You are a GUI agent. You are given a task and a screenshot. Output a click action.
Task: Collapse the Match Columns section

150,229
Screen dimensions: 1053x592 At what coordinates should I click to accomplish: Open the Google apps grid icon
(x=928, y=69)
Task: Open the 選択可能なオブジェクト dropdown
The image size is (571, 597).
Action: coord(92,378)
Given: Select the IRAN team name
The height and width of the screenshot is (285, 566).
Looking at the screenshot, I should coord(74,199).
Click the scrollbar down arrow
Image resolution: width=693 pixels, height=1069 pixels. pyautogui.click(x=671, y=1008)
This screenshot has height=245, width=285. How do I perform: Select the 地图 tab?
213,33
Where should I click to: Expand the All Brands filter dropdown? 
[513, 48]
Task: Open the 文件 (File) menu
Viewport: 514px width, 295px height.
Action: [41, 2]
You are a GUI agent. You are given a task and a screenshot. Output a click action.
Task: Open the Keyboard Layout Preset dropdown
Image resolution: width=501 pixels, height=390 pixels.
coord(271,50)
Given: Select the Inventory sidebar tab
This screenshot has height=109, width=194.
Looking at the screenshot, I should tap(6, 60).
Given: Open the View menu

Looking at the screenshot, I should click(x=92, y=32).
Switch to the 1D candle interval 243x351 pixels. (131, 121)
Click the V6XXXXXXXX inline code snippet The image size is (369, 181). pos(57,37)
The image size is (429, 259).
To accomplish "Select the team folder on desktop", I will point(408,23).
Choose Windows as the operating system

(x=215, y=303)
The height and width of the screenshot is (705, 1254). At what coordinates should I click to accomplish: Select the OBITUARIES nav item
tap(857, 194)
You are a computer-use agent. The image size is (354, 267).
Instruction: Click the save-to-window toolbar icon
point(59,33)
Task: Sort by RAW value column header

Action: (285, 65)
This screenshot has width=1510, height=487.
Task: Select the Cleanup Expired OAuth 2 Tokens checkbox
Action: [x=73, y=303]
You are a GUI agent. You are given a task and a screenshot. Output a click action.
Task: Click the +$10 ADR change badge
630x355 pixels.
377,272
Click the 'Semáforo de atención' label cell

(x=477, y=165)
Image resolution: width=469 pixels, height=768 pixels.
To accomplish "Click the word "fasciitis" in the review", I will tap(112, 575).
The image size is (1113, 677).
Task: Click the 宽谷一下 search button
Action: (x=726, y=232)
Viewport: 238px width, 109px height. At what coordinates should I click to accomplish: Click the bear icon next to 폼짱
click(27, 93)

**WHAT NEEDS TO BE DONE**. The full listing is to be printed again exactly as it stands.

**RESULT BELOW**.
You are a GUI agent. You are given a task and a screenshot. Output a click action.
Task: Collapse the Match Columns section

150,229
Screen dimensions: 1053x592 At what coordinates should I click to accomplish: Open the Google apps grid icon
(x=928, y=69)
Task: Open the 選択可能なオブジェクト dropdown
The image size is (571, 597).
Action: coord(92,378)
Given: Select the IRAN team name
The height and width of the screenshot is (285, 566).
Looking at the screenshot, I should coord(74,199).
Click the scrollbar down arrow
Image resolution: width=693 pixels, height=1069 pixels. pyautogui.click(x=671, y=1008)
This screenshot has height=245, width=285. How do I perform: Select the 地图 tab?
213,33
Where should I click to: Expand the All Brands filter dropdown? 
[513, 48]
Task: Open the 文件 (File) menu
Viewport: 514px width, 295px height.
Action: [41, 2]
You are a GUI agent. You are given a task and a screenshot. Output a click action.
Task: Open the Keyboard Layout Preset dropdown
Image resolution: width=501 pixels, height=390 pixels.
coord(271,50)
Given: Select the Inventory sidebar tab
This screenshot has height=109, width=194.
Looking at the screenshot, I should tap(6, 60).
Given: Open the View menu

Looking at the screenshot, I should click(x=92, y=32).
Switch to the 1D candle interval 243x351 pixels. (131, 121)
Click the V6XXXXXXXX inline code snippet The image size is (369, 181). pos(57,37)
The image size is (429, 259).
To accomplish "Select the team folder on desktop", I will point(408,23).
Choose Windows as the operating system

(x=215, y=303)
The height and width of the screenshot is (705, 1254). At what coordinates should I click to accomplish: Select the OBITUARIES nav item
tap(857, 194)
You are a computer-use agent. The image size is (354, 267).
Instruction: Click the save-to-window toolbar icon
point(59,33)
Task: Sort by RAW value column header

Action: (285, 65)
This screenshot has width=1510, height=487.
Task: Select the Cleanup Expired OAuth 2 Tokens checkbox
Action: [x=73, y=303]
You are a GUI agent. You are given a task and a screenshot. Output a click action.
Task: Click the +$10 ADR change badge
630x355 pixels.
377,272
Click the 'Semáforo de atención' label cell

(x=477, y=165)
Image resolution: width=469 pixels, height=768 pixels.
To accomplish "Click the word "fasciitis" in the review", I will tap(112, 575).
The image size is (1113, 677).
Task: Click the 宽谷一下 search button
Action: (x=726, y=232)
Viewport: 238px width, 109px height. At what coordinates should I click to accomplish: Click the bear icon next to 폼짱
click(27, 93)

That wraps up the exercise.